Love blooms in the North African desert as two romantics meet in the hills surrounding a sleepy town.

Uninterested in following the paths prudently yet sterilely groomed for them, they agree to spend everything they have on secret passage to Europe.

A lonely American, who just broke up with the love of his life, remotely observes them from a small surveillance robot he's tasked with operating, their innocent devotion saliently touching his heartfelt grief.

He decides to do everything he can to help them.

Yet trials belittle their imagination as knowledge of their plans reaches Ayusha's (Lina El Arabi) parents, who have already made arrangements for her to marry another.

She's locked up and forbidden to protest, austere calculation, in full-blown concerned restriction.

Kim Nguyen's Eye on Juliet playfully sculpts traditional and technological raw materials to present a passionate tragic embrace which caresses love requited.

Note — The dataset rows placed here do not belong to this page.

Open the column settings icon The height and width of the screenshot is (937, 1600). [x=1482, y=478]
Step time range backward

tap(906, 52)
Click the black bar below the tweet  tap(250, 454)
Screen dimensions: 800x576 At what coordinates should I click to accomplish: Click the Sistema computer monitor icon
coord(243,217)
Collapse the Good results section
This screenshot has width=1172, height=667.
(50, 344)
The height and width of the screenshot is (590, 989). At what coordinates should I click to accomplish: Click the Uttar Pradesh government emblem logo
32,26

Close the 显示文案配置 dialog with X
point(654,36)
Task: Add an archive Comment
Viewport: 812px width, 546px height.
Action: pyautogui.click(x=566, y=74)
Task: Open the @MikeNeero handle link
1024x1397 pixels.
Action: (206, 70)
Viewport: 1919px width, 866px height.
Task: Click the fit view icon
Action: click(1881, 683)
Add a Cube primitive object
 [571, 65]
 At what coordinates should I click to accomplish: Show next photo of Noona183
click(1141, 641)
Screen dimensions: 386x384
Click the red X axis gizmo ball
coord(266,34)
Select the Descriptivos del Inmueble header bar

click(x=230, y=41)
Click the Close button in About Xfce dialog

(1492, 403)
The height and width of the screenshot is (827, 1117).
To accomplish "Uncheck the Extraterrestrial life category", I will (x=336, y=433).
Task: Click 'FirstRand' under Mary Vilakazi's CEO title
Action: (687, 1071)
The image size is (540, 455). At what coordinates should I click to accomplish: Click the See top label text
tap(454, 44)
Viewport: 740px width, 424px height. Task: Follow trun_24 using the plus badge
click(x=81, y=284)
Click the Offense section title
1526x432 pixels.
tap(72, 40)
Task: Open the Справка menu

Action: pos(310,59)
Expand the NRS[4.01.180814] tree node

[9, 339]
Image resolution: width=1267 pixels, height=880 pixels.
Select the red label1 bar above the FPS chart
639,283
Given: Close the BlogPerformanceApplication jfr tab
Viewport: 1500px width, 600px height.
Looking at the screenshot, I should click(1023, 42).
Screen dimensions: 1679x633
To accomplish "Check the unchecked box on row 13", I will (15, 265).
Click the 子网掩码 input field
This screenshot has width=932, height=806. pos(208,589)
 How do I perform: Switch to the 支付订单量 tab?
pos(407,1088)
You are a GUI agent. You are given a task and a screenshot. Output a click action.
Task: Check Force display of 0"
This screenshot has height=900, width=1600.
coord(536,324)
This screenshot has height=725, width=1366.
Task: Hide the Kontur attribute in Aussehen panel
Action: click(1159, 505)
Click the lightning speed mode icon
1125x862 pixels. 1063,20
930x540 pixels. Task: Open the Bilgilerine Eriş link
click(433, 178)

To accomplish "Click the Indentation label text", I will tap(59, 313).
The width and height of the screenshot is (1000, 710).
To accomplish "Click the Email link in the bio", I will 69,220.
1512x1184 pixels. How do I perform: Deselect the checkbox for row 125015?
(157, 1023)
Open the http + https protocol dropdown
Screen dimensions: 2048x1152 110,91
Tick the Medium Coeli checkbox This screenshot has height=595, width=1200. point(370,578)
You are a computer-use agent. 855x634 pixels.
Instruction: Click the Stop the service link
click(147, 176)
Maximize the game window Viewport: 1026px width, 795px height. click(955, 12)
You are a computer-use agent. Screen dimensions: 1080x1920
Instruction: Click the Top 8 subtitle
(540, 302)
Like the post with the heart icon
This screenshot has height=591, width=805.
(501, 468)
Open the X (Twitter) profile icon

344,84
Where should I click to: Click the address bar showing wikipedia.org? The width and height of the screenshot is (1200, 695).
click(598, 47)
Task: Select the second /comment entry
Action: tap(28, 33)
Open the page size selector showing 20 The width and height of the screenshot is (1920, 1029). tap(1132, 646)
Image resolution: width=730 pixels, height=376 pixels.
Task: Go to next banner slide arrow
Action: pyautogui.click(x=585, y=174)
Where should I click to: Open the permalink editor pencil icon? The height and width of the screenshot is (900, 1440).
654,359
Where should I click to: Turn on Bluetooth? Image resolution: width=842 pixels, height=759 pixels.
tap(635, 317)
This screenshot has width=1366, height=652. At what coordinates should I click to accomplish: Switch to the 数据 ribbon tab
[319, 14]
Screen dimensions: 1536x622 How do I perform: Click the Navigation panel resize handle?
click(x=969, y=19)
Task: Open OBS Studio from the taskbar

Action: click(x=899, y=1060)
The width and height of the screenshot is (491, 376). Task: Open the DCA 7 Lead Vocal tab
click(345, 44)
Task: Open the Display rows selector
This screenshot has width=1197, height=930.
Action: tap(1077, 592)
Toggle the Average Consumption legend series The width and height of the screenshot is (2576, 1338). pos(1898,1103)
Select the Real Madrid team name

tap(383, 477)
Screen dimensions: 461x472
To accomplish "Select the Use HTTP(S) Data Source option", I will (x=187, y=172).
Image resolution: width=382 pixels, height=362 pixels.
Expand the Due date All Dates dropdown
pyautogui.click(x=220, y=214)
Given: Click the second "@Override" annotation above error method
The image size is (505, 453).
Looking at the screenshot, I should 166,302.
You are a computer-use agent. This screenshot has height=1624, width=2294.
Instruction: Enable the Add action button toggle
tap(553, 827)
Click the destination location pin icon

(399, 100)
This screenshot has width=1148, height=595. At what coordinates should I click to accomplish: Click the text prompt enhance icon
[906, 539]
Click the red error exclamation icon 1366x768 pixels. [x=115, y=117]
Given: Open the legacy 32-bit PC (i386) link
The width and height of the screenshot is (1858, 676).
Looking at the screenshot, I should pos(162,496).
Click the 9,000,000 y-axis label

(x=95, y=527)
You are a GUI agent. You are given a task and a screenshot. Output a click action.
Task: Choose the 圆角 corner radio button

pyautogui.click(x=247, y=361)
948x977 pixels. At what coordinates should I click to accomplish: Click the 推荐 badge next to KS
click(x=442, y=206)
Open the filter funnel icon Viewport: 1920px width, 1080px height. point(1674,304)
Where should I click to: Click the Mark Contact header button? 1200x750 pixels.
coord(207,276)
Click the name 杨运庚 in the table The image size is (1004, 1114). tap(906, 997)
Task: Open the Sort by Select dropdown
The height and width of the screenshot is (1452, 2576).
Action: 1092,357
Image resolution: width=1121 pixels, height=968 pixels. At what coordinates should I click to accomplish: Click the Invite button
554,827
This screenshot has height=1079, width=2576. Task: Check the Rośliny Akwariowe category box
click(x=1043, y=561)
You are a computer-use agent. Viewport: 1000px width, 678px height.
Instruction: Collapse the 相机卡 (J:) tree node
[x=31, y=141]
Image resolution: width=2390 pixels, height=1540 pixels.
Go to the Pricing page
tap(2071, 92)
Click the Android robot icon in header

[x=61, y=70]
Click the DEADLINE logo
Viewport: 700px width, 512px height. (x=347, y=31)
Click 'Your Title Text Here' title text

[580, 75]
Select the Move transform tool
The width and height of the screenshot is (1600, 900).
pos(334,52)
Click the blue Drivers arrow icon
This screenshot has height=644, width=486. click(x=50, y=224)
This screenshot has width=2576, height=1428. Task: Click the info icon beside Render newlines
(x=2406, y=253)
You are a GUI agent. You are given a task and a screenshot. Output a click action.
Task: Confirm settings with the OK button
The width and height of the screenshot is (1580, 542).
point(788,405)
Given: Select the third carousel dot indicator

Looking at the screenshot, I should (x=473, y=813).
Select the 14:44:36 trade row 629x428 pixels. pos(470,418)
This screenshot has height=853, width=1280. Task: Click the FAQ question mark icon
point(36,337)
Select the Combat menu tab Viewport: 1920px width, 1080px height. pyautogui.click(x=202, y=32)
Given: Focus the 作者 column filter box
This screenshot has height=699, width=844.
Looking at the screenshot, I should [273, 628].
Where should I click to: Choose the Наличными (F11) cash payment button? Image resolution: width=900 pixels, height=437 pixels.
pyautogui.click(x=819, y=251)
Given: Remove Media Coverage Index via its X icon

Revitalizing age old themes with clever contemporary contents, it celebrates choice without mocking tradition, and risks that resiliently bloom.

Myriad abstractions block amorous integrities from ascending within, yet belief in oneself matched with mutual warmhearted understandings generates spiritual synergies which strictly transcend obedience.

By confidently wielding the spontaneous, it critiques cynicism while dismissing naivety, offering emotional appeals to the mind which stimulate soulful thought.

Tragedy does indeed strike after which responsibility makes amends, mistakes generating amicable relations, alternative options creating something new.

Loved the blind man in the desert (Mohammed Sakhi).

*That makes 1000 film reviews on this blog.